Data extracted from a collection:
★ ★ ★ ★ ★

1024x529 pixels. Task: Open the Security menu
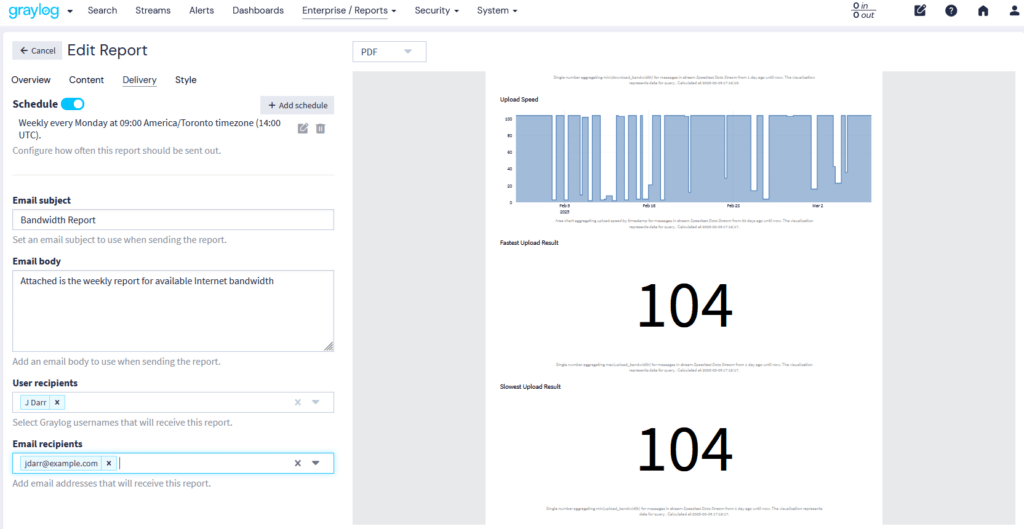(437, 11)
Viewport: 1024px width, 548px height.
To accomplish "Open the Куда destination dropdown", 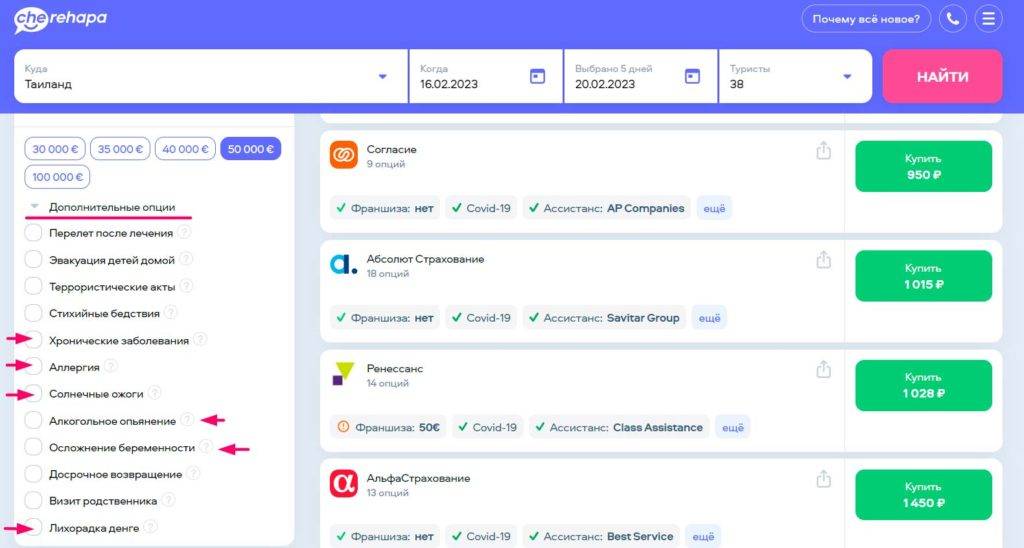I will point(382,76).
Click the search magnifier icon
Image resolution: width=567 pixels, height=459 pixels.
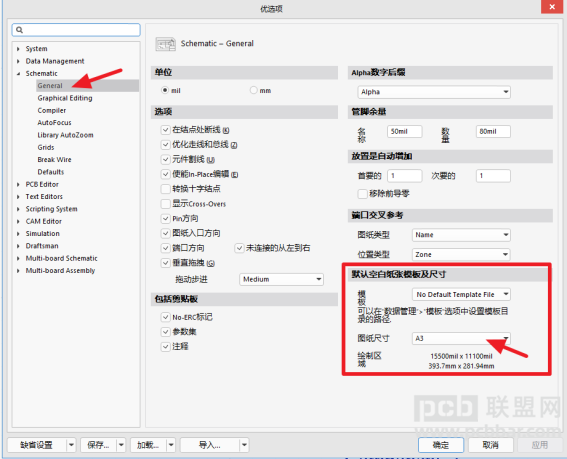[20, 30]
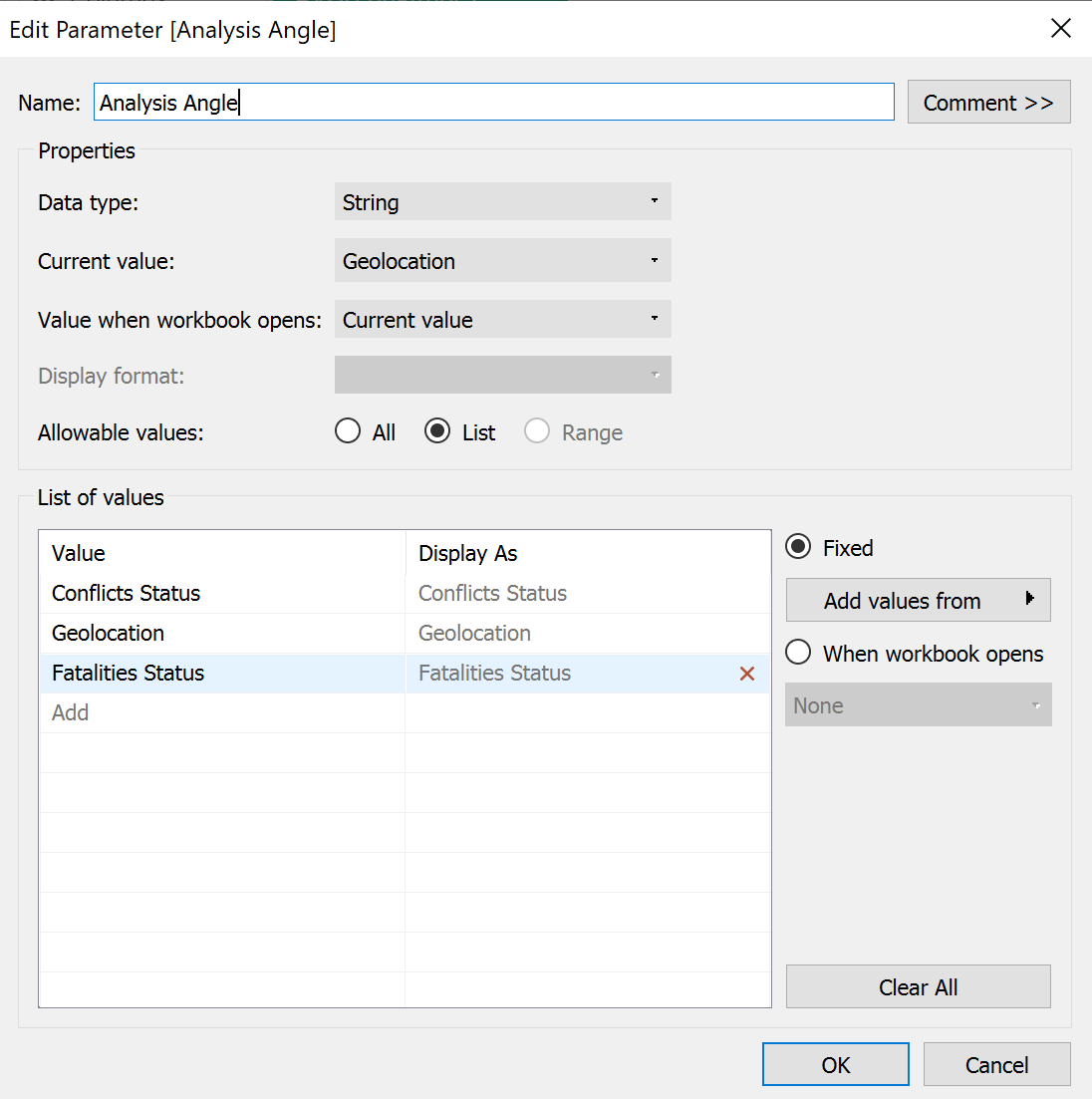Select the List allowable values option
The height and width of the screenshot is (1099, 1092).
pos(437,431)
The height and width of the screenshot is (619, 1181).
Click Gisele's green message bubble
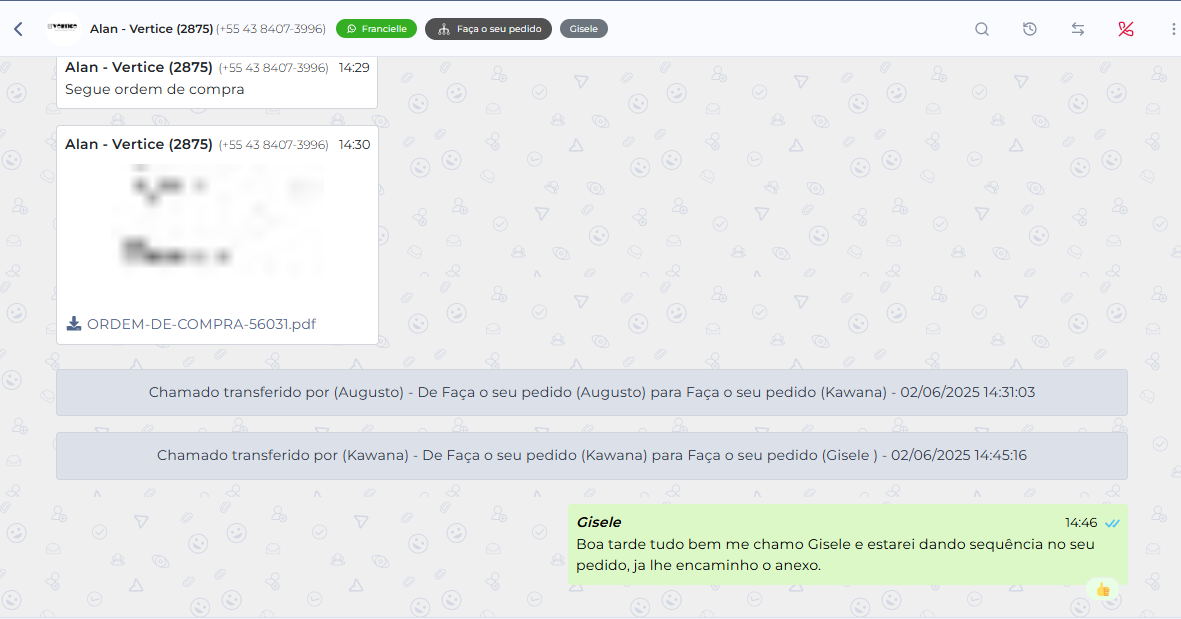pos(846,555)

★ ★ ★ ★ ★

WHAT YOU SHOULD DO
Set down word for word every line from the line containing "The height and width of the screenshot is (619, 1181)." through the last line of the entries, and nothing more; no pictures.

WRITTEN REPLY
The height and width of the screenshot is (619, 1181).
Click Gisele's green message bubble
pos(846,555)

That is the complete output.